[The task]
Rewrite the material below so that "documentation link" becomes "documentation page" and every other word stays the same. Leave the pictures out of your answer.

(Pointing data for pages and screens)
● ● ● ● ● ● ●

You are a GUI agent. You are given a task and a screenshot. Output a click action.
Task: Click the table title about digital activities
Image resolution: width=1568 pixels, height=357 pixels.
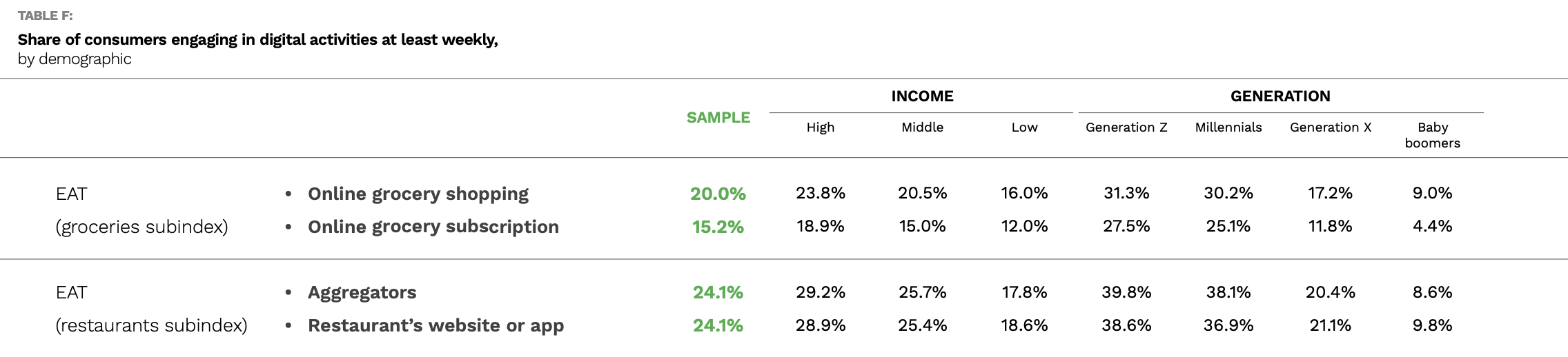pos(257,40)
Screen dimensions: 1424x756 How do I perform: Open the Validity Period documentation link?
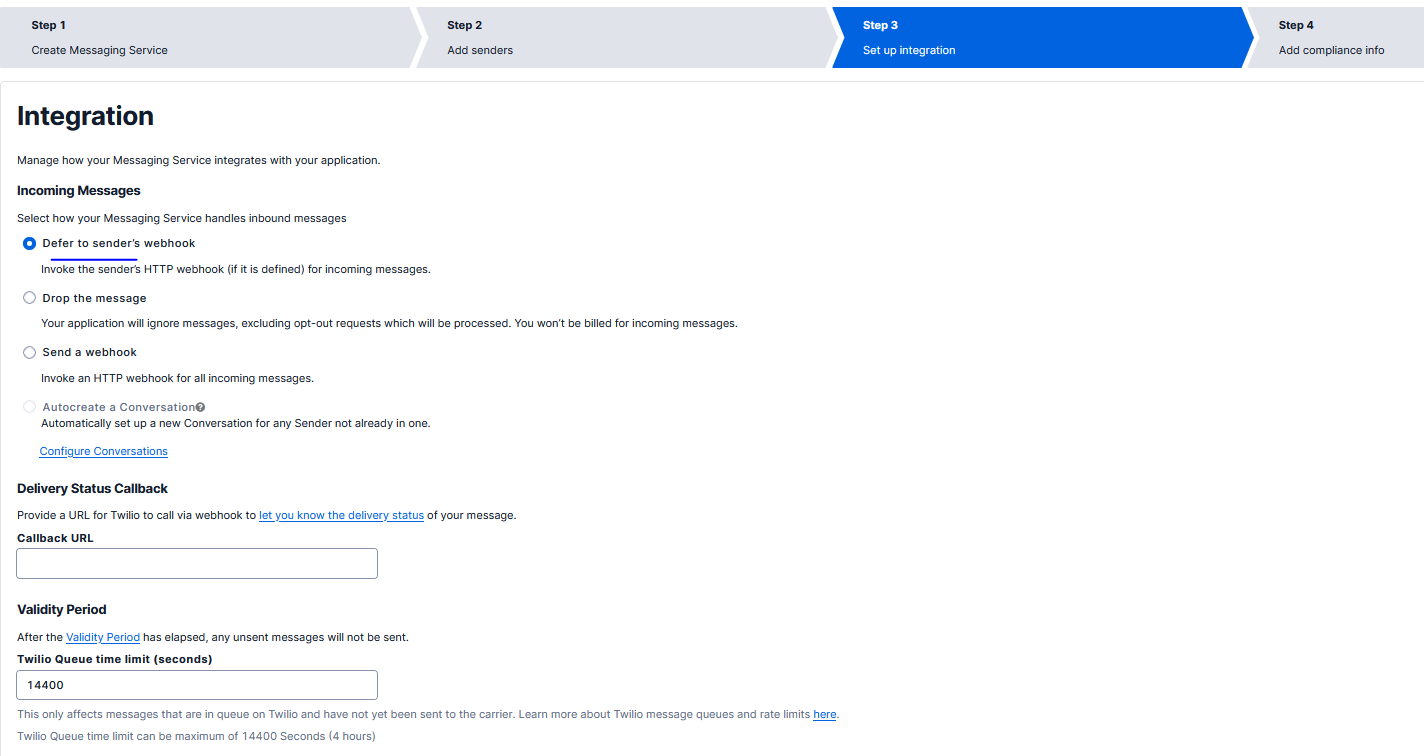tap(103, 637)
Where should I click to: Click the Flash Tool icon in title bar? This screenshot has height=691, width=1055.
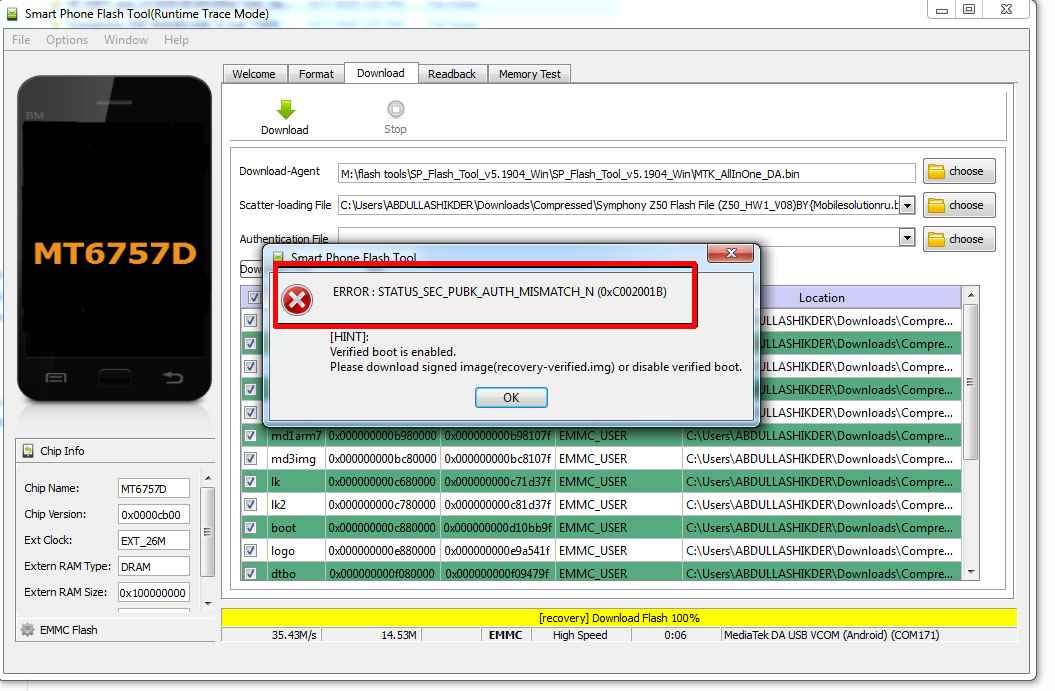click(x=14, y=13)
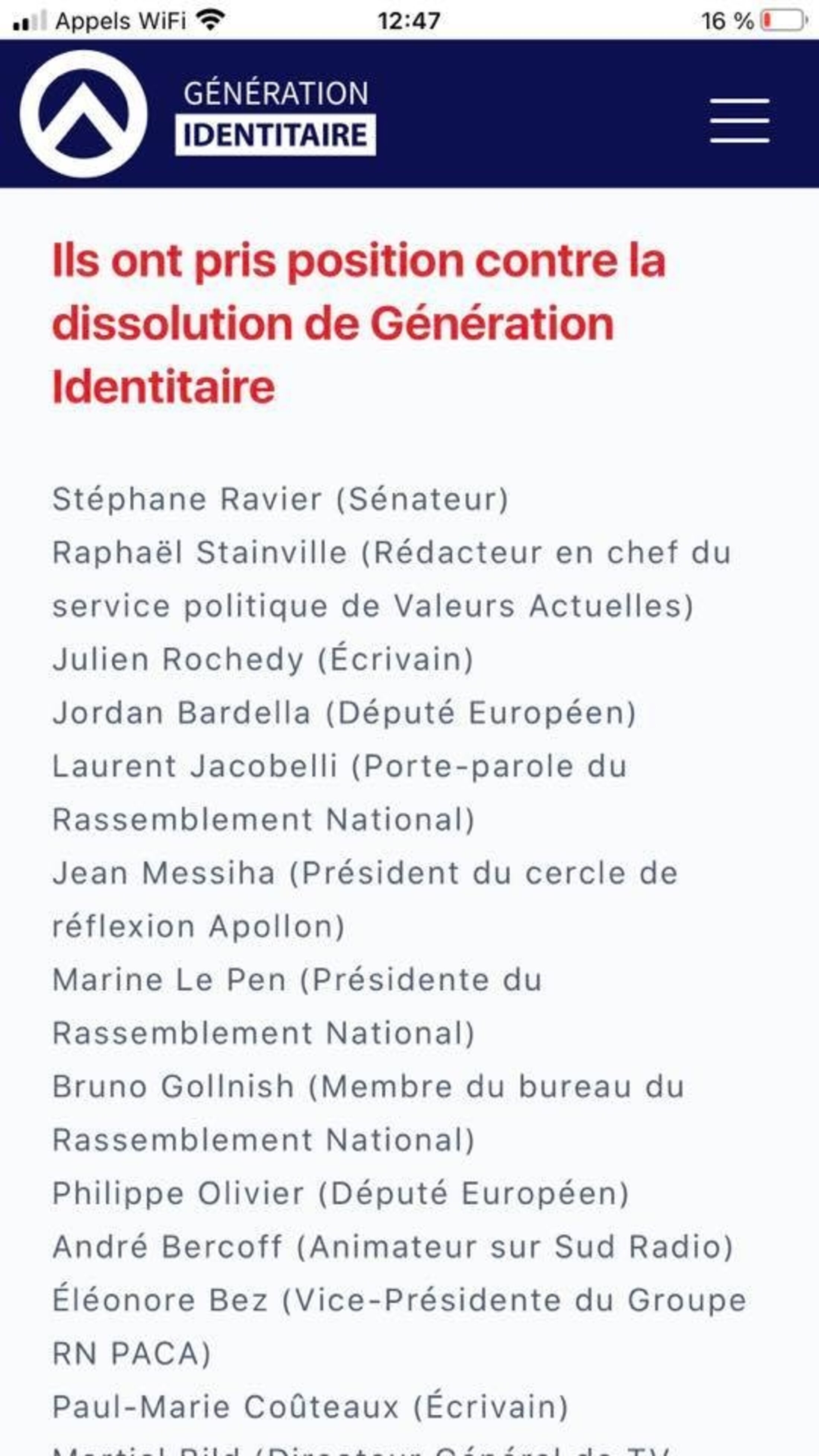
Task: Tap the circular lambda logo icon
Action: (x=84, y=114)
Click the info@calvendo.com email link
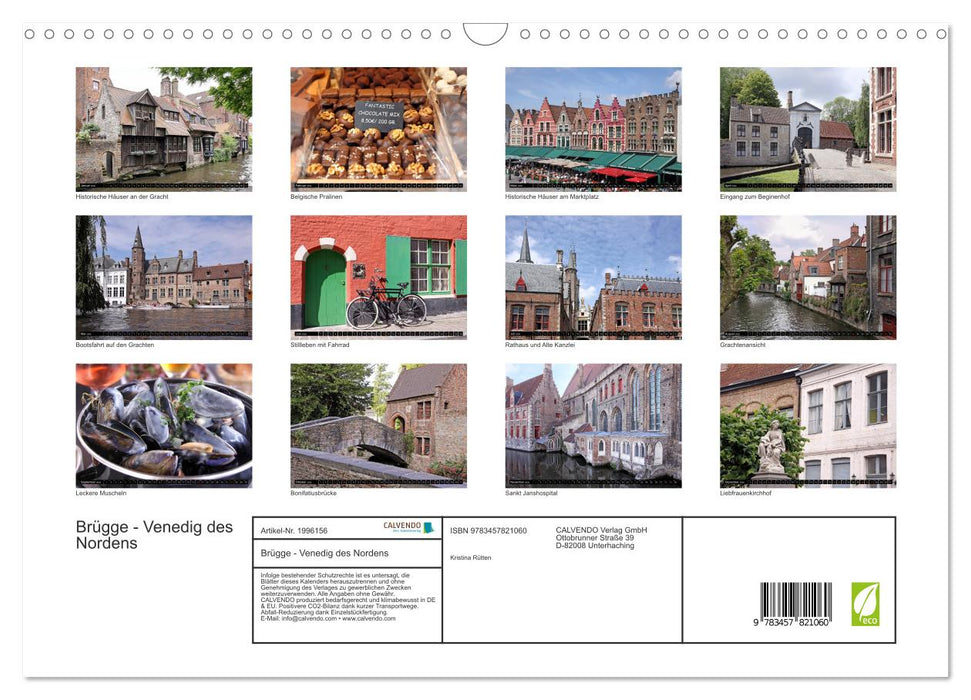This screenshot has height=700, width=971. pos(307,619)
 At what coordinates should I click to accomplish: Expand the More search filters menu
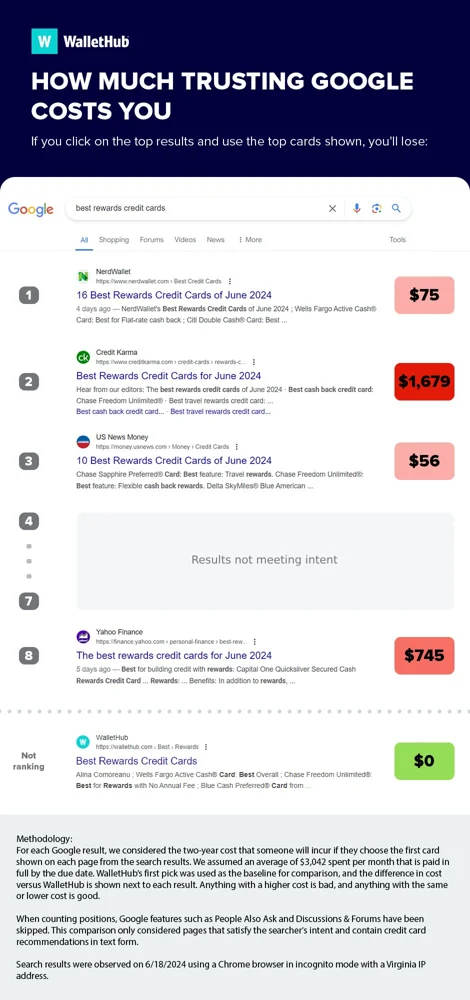[x=250, y=240]
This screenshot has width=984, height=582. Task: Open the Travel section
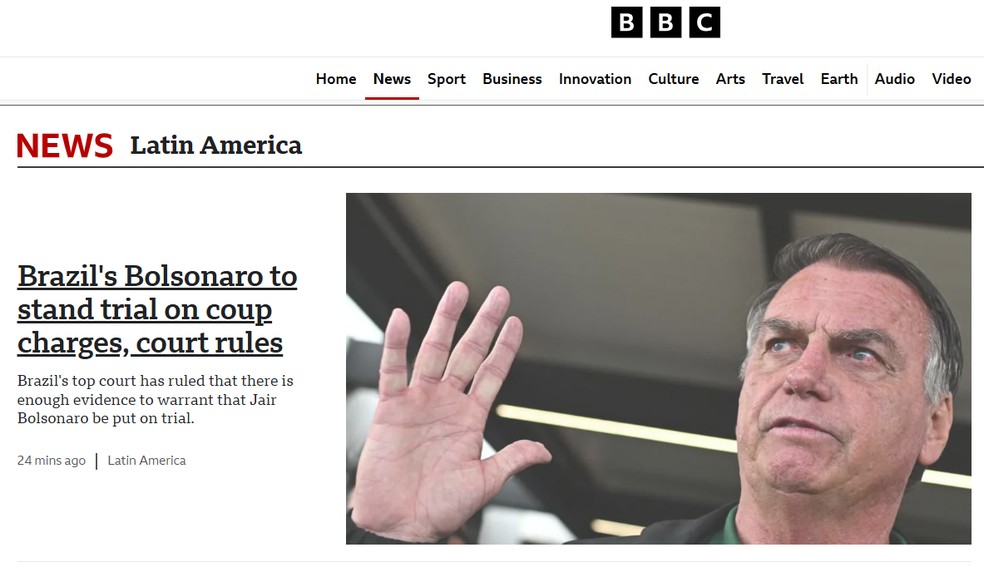783,79
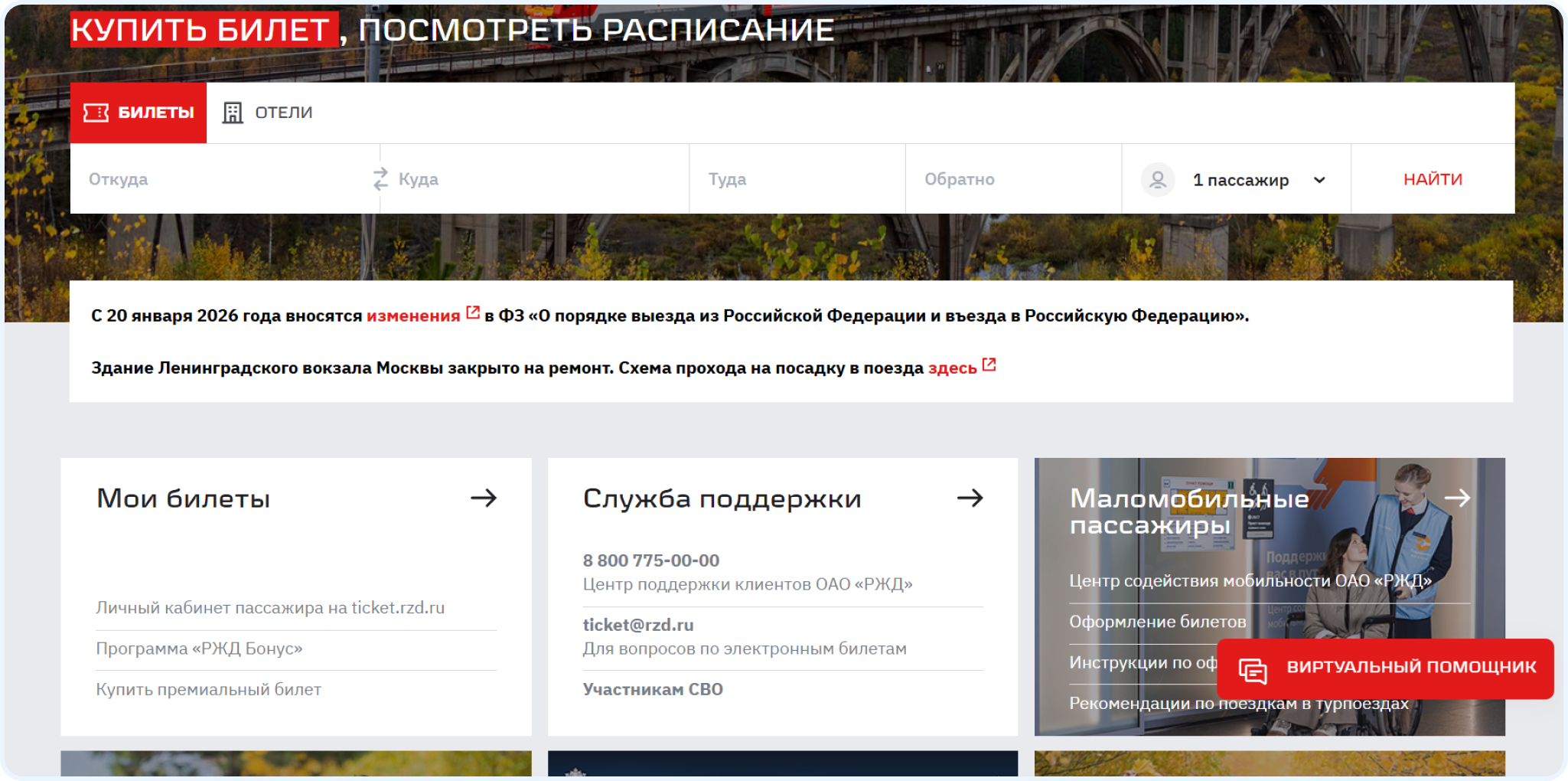Open Программа «РЖД Бонус» link

point(199,649)
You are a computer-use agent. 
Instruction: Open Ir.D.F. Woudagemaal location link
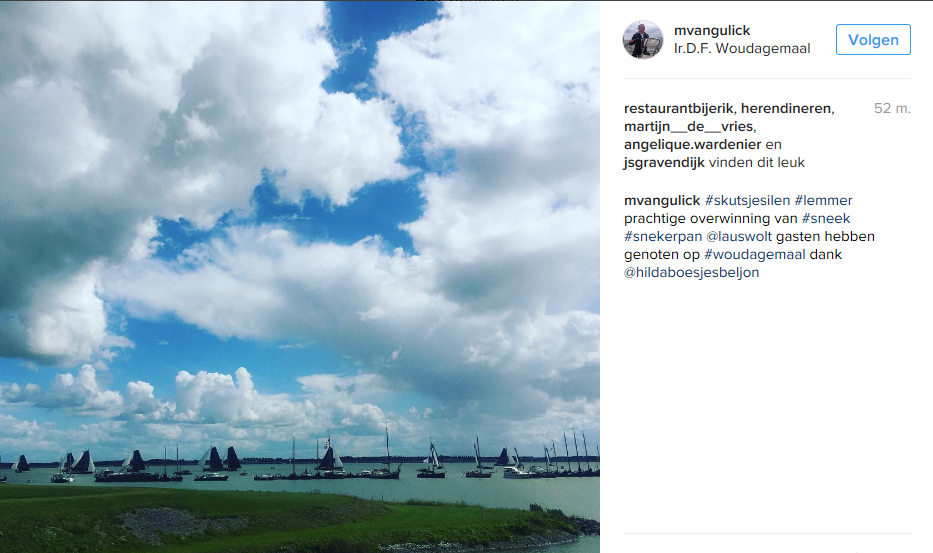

● ● ● ● ● ● ●

[Exercise output]
You are a GUI agent. You are given a task and a screenshot. Output a click action.
Task: Click the table title about digital activities
Image resolution: width=1568 pixels, height=357 pixels.
pos(257,40)
Screen dimensions: 1424x756 How do I perform: Open the Validity Period documentation page?
tap(103, 637)
Where should I click to: Click the Flash Tool icon in title bar? This screenshot has height=691, width=1055.
click(x=14, y=13)
Task: Tap the circular lambda logo icon
Action: (x=84, y=114)
Click the info@calvendo.com email link
This screenshot has height=700, width=971. pos(307,619)
 At what coordinates should I click to accomplish: Expand the More search filters menu
[x=250, y=240]
This screenshot has width=984, height=582. Task: Open the Travel section
783,79
Open Программа «РЖД Бонус» link

point(199,649)
You are a computer-use agent. 
Instruction: Open Ir.D.F. Woudagemaal location link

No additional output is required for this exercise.